**WORK REQUEST**.
In the material below, count the lines with the word "target" and state that number only.

**SOURCE DATA**.

+ + + + +

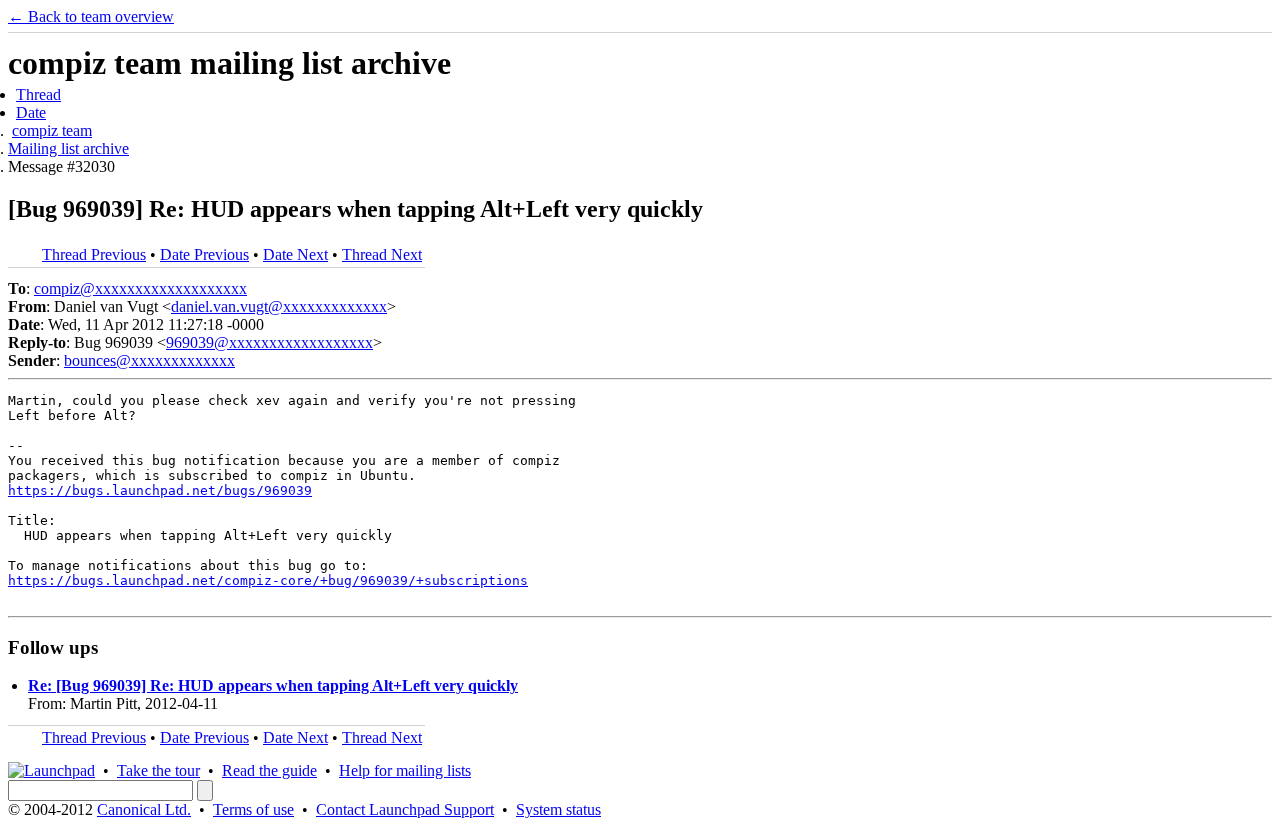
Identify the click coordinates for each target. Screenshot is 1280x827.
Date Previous (204, 254)
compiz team (52, 130)
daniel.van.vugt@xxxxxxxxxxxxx (279, 306)
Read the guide (269, 770)
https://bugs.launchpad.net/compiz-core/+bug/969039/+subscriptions (268, 580)
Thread (38, 94)
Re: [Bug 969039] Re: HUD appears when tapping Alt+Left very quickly (273, 685)
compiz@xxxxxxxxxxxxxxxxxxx (140, 288)
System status (558, 809)
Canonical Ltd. (144, 809)
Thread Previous (94, 254)
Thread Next (382, 254)
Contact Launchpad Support (405, 809)
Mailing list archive (68, 148)
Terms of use (253, 809)
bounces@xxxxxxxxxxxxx (149, 360)
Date (31, 112)
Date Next (295, 254)
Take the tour (158, 770)
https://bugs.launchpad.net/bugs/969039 (160, 490)
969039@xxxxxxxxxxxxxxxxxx (269, 342)
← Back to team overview (91, 16)
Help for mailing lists (405, 770)
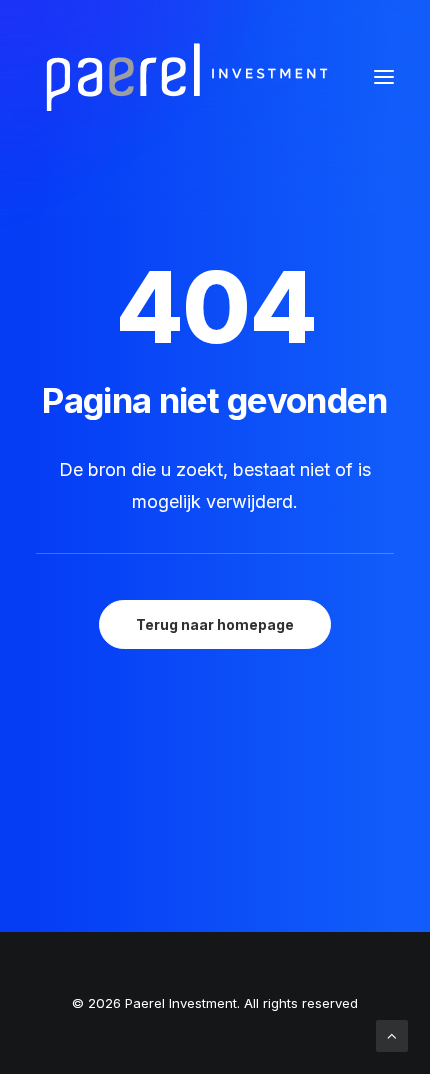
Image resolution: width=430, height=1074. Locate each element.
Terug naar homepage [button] (215, 624)
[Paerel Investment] (186, 77)
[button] (384, 77)
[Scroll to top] (392, 1034)
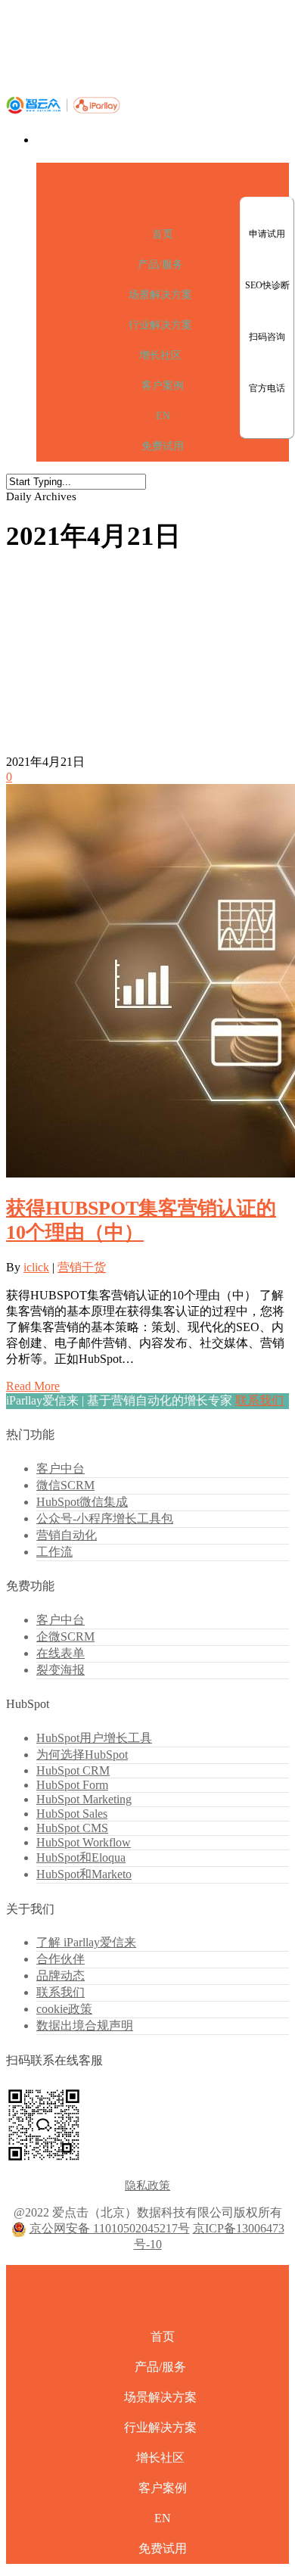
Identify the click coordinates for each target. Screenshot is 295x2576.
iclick (36, 1267)
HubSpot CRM (73, 1770)
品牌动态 (60, 1975)
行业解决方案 (160, 325)
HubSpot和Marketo (84, 1874)
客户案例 (162, 385)
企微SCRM (65, 1636)
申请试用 (267, 234)
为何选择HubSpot (82, 1754)
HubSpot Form (72, 1784)
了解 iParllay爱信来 (86, 1942)
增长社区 (160, 355)
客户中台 (60, 1468)
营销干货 (81, 1267)
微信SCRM (65, 1485)
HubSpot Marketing (84, 1799)
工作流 (54, 1551)
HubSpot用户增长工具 (94, 1737)
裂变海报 (60, 1669)
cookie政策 (64, 2008)
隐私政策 (147, 2185)
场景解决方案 (160, 294)
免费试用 (162, 446)
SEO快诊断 (267, 285)
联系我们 (259, 1400)
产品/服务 (160, 264)
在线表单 (60, 1653)
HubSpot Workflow (83, 1842)
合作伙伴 (60, 1958)
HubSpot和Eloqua (81, 1857)
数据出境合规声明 (84, 2025)
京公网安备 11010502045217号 (110, 2228)
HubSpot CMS (72, 1828)
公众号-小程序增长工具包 (104, 1518)
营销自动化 (66, 1535)
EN (163, 416)
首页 (162, 234)
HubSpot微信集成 (82, 1501)
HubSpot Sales (71, 1813)
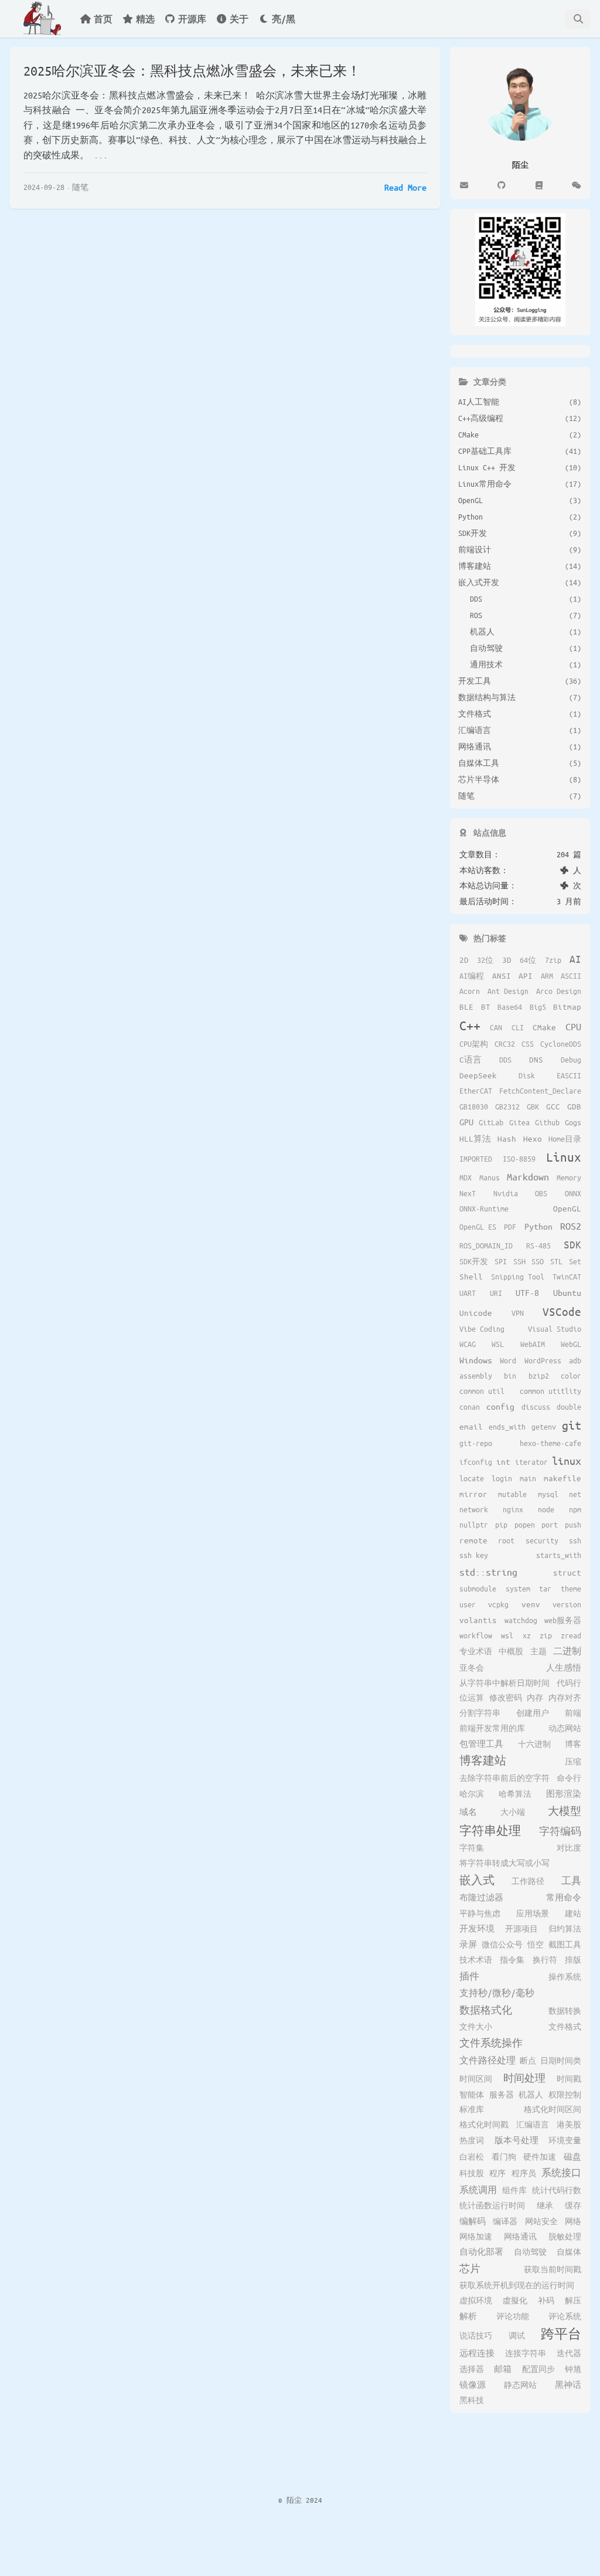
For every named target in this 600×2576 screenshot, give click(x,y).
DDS (505, 1059)
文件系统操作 (491, 2042)
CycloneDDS (560, 1043)
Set (575, 1261)
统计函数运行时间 (492, 2205)
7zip (553, 960)
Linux (563, 1157)
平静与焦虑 (479, 1913)
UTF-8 (527, 1292)
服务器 (501, 2094)
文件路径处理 (487, 2060)
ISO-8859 (519, 1158)
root (506, 1540)
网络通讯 (520, 2236)
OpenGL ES (477, 1226)
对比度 (569, 1847)
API (526, 975)
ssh (575, 1540)
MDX (465, 1177)
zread (571, 1635)
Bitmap (567, 1007)
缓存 (573, 2205)
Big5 (538, 1007)
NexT (467, 1193)
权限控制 (564, 2094)
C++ (469, 1025)
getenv (543, 1426)
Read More (405, 187)
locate (471, 1478)
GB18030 (473, 1106)
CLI (518, 1027)
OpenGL (567, 1208)
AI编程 (471, 975)
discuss (535, 1406)
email (471, 1426)
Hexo (532, 1138)
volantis (478, 1620)
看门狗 (504, 2156)
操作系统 (564, 1976)
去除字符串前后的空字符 (504, 1778)
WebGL (571, 1344)
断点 (528, 2060)
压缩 (573, 1761)
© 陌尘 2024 (300, 2499)
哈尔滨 (471, 1793)
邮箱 (503, 2369)
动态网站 (564, 1728)
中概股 (511, 1651)
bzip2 (539, 1375)
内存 (535, 1697)
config (500, 1406)
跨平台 (561, 2334)
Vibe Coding (481, 1328)
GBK (533, 1106)
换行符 (545, 1959)
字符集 (471, 1847)
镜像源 (472, 2385)
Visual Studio (554, 1328)
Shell (471, 1276)
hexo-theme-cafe (550, 1443)
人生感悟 (563, 1667)
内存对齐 (564, 1697)
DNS (536, 1059)
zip (546, 1635)
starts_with (558, 1555)
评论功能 (512, 2316)
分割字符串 (479, 1713)
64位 (528, 960)
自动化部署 (481, 2251)
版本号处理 (516, 2140)
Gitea (519, 1122)
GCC (553, 1106)
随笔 (80, 187)
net (575, 1494)
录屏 (468, 1944)
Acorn (469, 991)
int (503, 1462)
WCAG (467, 1344)
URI (496, 1293)
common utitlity (550, 1391)
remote (473, 1540)
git (571, 1425)
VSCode (562, 1311)
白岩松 (471, 2156)
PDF (510, 1226)
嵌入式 (477, 1880)
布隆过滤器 (481, 1897)
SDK (572, 1244)
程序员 (524, 2173)
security (542, 1540)
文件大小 (475, 2026)
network (473, 1509)
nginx (513, 1509)
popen (524, 1524)
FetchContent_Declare (540, 1090)
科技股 (471, 2173)
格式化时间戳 (484, 2124)
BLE (466, 1007)
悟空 (535, 1944)
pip (501, 1524)
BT (485, 1007)
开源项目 (521, 1928)
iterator (531, 1462)
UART (467, 1293)
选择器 (471, 2369)
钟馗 (573, 2369)
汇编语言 (532, 2124)
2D (464, 960)
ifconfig (475, 1462)
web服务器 (562, 1620)
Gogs (573, 1122)
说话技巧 (475, 2335)
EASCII (569, 1075)
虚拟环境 (475, 2300)
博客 (573, 1744)
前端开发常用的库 (492, 1728)
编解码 (472, 2221)
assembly (475, 1375)
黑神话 (568, 2385)
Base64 (509, 1007)
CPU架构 (473, 1043)
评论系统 (564, 2316)
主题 (538, 1651)
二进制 (567, 1650)
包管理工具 (481, 1744)
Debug (571, 1059)
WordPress (542, 1360)
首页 (103, 18)
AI (575, 959)
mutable (512, 1494)
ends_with (507, 1426)
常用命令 (563, 1897)
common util (481, 1391)
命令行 (569, 1778)
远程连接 (477, 2353)
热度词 (471, 2140)
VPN (518, 1313)
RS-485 (538, 1245)
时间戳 (569, 2078)
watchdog (520, 1620)
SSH (519, 1261)
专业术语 (475, 1651)
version (567, 1604)
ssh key (473, 1555)
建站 (573, 1913)
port (549, 1524)
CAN (496, 1027)
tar (545, 1588)
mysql (548, 1494)
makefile (562, 1478)
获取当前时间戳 (552, 2269)
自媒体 (569, 2251)
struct (567, 1572)
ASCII (571, 975)
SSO (537, 1261)
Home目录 (564, 1138)
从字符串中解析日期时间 (504, 1683)
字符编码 (560, 1831)
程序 (497, 2173)
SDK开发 (473, 1261)
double (569, 1406)
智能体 (471, 2094)
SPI (501, 1261)
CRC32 (505, 1043)
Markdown (528, 1176)
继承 (545, 2205)
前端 (573, 1713)
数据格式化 (485, 2009)
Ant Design (508, 991)
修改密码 (505, 1697)
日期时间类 (560, 2060)
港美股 (569, 2124)
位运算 (471, 1697)
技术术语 (475, 1959)
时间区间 (475, 2078)
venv (530, 1604)
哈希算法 (515, 1793)
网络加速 (475, 2236)
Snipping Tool (517, 1276)
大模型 (564, 1811)
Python (538, 1226)
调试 (517, 2335)
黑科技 (471, 2400)
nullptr (473, 1524)
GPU (466, 1121)
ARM (547, 975)
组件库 (514, 2190)
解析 (468, 2316)
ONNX (573, 1193)
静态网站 (520, 2385)
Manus (489, 1177)
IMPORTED (475, 1158)
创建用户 (532, 1713)
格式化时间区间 (552, 2109)
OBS (541, 1193)
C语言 (470, 1059)
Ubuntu (567, 1292)
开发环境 (477, 1928)
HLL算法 (475, 1138)
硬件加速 (539, 2156)
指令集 (512, 1959)
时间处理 (524, 2077)
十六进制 (534, 1744)
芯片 (469, 2268)
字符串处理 (490, 1830)
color (571, 1375)
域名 (468, 1812)
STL (556, 1261)
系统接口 (561, 2172)
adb (575, 1360)
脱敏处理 (564, 2236)
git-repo (475, 1443)
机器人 (531, 2094)
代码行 (569, 1683)
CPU (573, 1026)
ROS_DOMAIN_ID (486, 1245)
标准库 (471, 2109)
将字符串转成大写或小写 (504, 1863)
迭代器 (569, 2353)
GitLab (491, 1122)
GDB (574, 1106)
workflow (475, 1635)
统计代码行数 (556, 2190)
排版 (573, 1959)
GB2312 (507, 1106)
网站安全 (541, 2221)
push (573, 1524)
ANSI (501, 975)
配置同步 (538, 2369)
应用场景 (532, 1913)
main (528, 1478)
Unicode (475, 1313)
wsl (507, 1635)
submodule (477, 1588)
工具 (571, 1880)
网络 (573, 2221)
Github (547, 1122)
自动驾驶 (530, 2251)
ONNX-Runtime (484, 1208)
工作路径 (528, 1881)
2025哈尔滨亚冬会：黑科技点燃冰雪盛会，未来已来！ (192, 70)
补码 (546, 2300)
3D (507, 960)
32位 (485, 960)
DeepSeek (478, 1075)
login (502, 1478)
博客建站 (482, 1760)
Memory (569, 1177)
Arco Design (558, 991)
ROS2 (570, 1225)
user (467, 1604)
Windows (475, 1360)
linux (566, 1460)
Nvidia (505, 1193)
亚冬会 (471, 1667)
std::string (488, 1571)
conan (469, 1406)
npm (575, 1509)
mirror (473, 1494)
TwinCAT (567, 1276)
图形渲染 (563, 1793)
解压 (573, 2300)
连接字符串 (525, 2353)
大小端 (512, 1812)
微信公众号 (502, 1944)
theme (571, 1588)
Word (508, 1360)
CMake (544, 1027)
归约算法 (564, 1928)
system (518, 1588)
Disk (527, 1075)
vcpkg (498, 1604)
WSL (498, 1344)
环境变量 (564, 2140)
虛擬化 (515, 2300)
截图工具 (564, 1944)
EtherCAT (475, 1090)
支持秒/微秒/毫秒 (496, 1992)
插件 (469, 1975)
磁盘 (572, 2156)
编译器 (505, 2221)
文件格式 (564, 2026)
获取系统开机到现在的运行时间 (516, 2285)
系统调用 (478, 2189)
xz (527, 1635)
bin (510, 1375)
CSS (527, 1043)
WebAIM (532, 1344)
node (546, 1509)
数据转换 (564, 2010)
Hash (506, 1138)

+ + + + +

**RESULT OF THE TASK**.
3